Name
 Godzilla 1964 Version: SH MonsterArts
Version Source
 Mothra vs. Godzilla
Company: Bandai / Tamashi Nations
Extras: None
  Order
Classification: Figure Reissue: No
Release: 2013 Height: 14 centimeters
Comments
Chris Mirjahangir

Godzilla 1964 is the first in the S.H. MonsterArts line, a "high end" lines of figures intended for the more hardcore collector/stop motion animation enthusiasts, from the Showa series and also the smallest Godzilla in the line (NOT counting Godzilla Junior here). How does he stack up? Read on.

 
Side View

In terms of design, since the reveal of the figure, Godzilla 1964 has been the most controversial figure to date due to the size and the "triangle articulation" on the hips, and the gap between the upper and lower dorsal plates on the back of the figure which can been seen in the side view. As seen in this photo from site contributor Michal Shipman, the dorsal plate issue is solvable with some finagling. The "triangle articulation" while odd looking does have a function which I'll get to later in the review. It is odd looking, sure, but once you have the figure in your hands, you don't notice it.

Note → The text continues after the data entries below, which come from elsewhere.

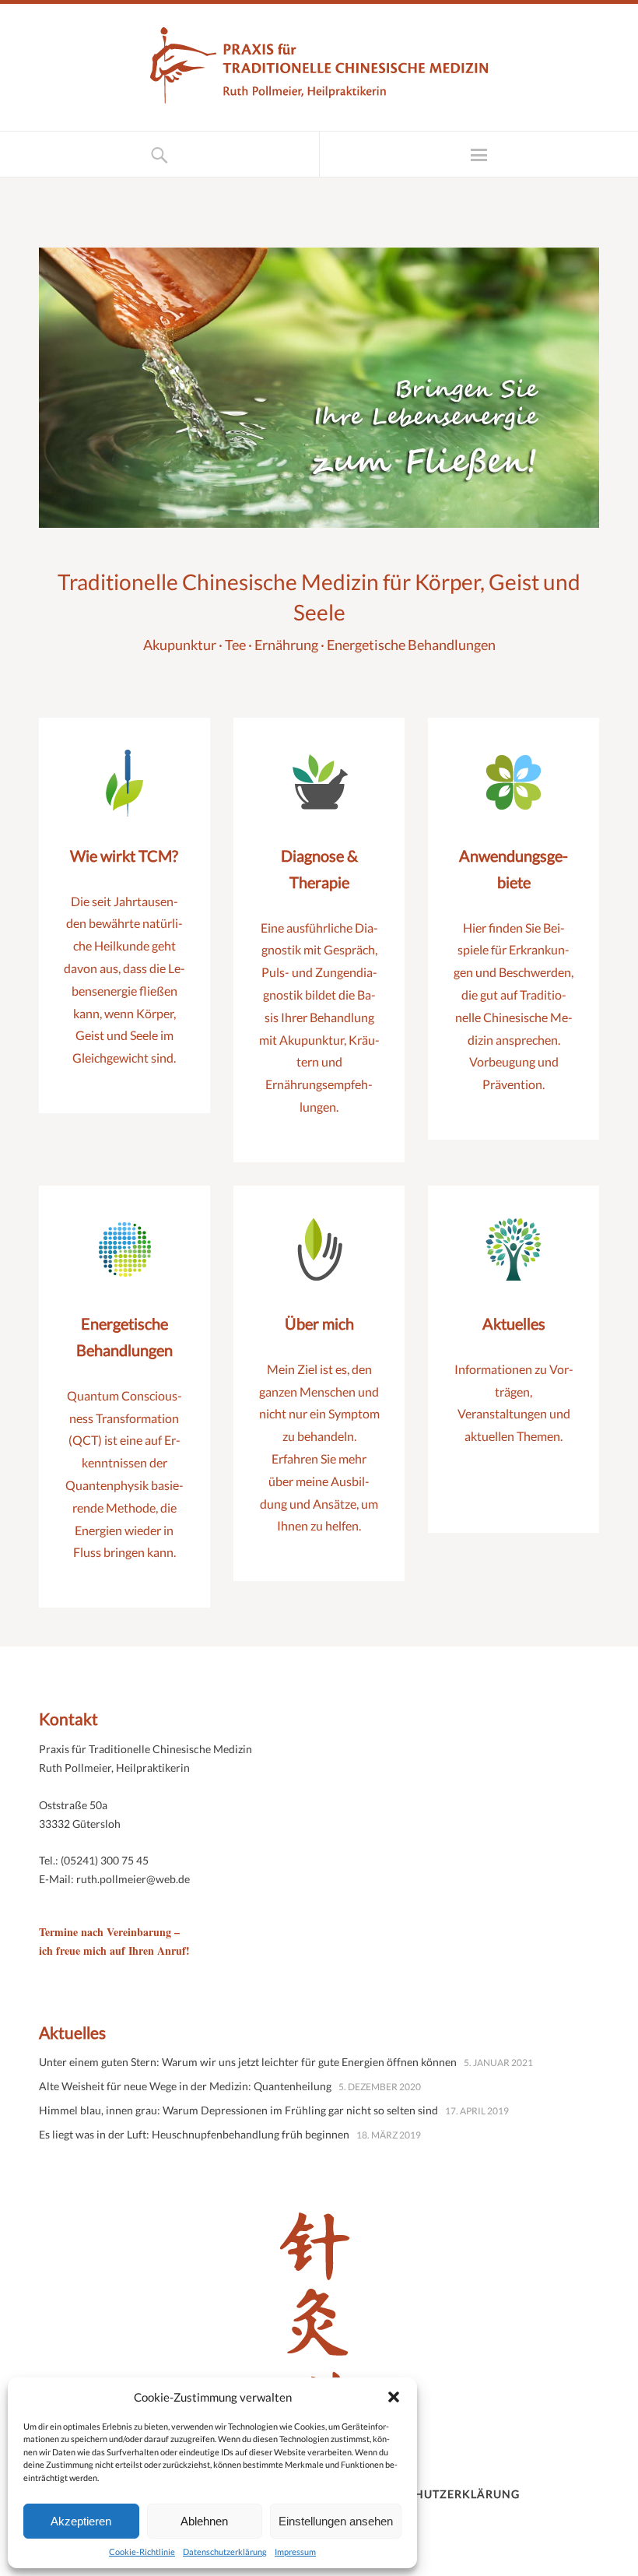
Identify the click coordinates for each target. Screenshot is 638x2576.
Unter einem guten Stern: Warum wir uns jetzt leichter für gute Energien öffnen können (248, 2061)
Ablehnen (204, 2521)
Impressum (295, 2551)
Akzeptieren (81, 2521)
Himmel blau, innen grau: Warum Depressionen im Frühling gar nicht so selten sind (238, 2110)
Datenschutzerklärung (225, 2551)
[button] (393, 2397)
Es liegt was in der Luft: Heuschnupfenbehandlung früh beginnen (194, 2134)
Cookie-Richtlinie (142, 2551)
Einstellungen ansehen (336, 2521)
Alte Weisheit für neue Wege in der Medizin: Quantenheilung (185, 2086)
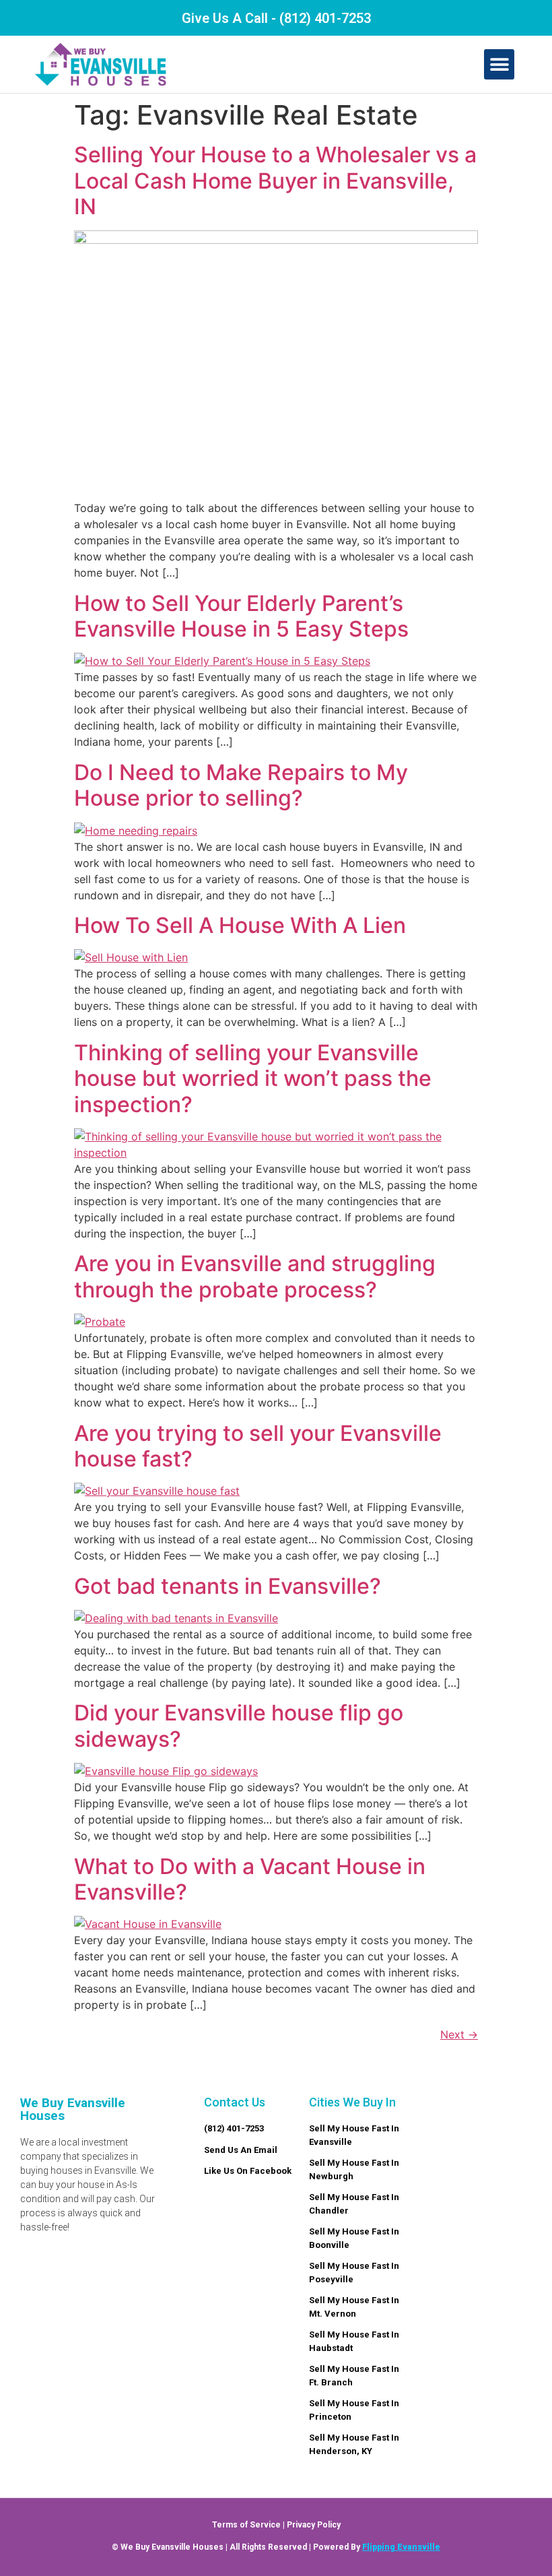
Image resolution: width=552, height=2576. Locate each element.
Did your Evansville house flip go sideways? (238, 1725)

The size of the figure is smaller than the other Godzilla's in the MonsterArts and is meant to match the size of Godzilla as he was in the 1964 film. This didn't bode well with some fans who feel that the size should be bigger. To be honest, I'm not sure where I stand on this issue. It'd be nice if the figure was a little bigger (he's only 5 ½ inches tall) but I get what Tamashii nations is going for (although, adjusted for size based off the height of Godzilla in the film he would only be 3 inches tall. The solution seems to be rather than having a dinky figure in this line, they upped the height-this is my guess anyway.) With that said, onto the figure!

   
Close Up

Godzilla 1964 has a very interesting feel to him. It's rough to the touch and you can almost feel some of the finish ribbing off on your hands. He's hollow in the torso yet has a bit of weight in the mid section for articulations' sake. I like the heft it gives this figure. He's great looking as well and is a beautiful rendition of a classic version of Godzilla.

For the paint job, Bandai and Tamashi Nations did a very nice job with the dark charcoal grey skin and grey/black back plates adding to the nostalgia of the piece. There are vibrant bursts of green on his chest and knee caps which look great in contrast with his dark yellowish claws on his foot. Godzilla 1964's signature "eyebrows" are here as well and they look great. What really stands out to me is the level of accuracy with the eyes. They're painted, but covered with a piece of translucent plastic to emulate how the eyes looked on the suit. It's a fantastic touch!

 
Back View

Godzilla 1964 has quite a bit in the way of articulation. As noted above, the "triangle articulation" on the hips is the result of trying to increase character moveability, as they make Godzilla's legs more pose able in an outward position which seems to help if you want to move him forward or backwards. As usual, Godzilla's mouth opens and closes and his head can rotate from side to side (although it leaves a gap in the neck depending on how far you go). The joints in the legs and arms CAN move but maybe it's just my figure but I feel like they're going to break if I move them too much because they're so stiff. If you move the figure too much, he'll pop apart. I've had both the torso come off and the same with the tail. It's not that big of a deal since you can just pop the pieces back into place. The tail has some REALLY nice articulation and it goes to the second to last section of the tail. It's really well done.

   
Box View

There are NO accessories with Godzilla 1964 at all and this seems to be an ongoing theme with the newer entries in the S.H. MonsterArts line which is rather disappointing. The incubator with Mothra's egg from the film for example would have been a cool accessory to include but nope, it's just the box and Godzilla 1964 inside. To be fair, the box itself looks nice, with a close up shot of the suit the toy is based on; the box can be viewed to the right, and thanks goes to contributor Andrew Nguyen for the snap shot!

Now, I would like to close this review with a bang, and what better way than with a stellar articulation walkthrough from site contributor Michal Shipman:

Overall, I like Godzilla 1964. It is a little weird for me to see him so small when next to Burning Godzilla. Like I stated earlier, I'm on the fence with the size issue. I can see both sides of the argument. This does not deter from the sculpt being top notch and it's a must if you're a fan of the Showa series or the design in general since this version of Godzilla is considered to be iconic. I really hope that we see more from the Showa series in the future!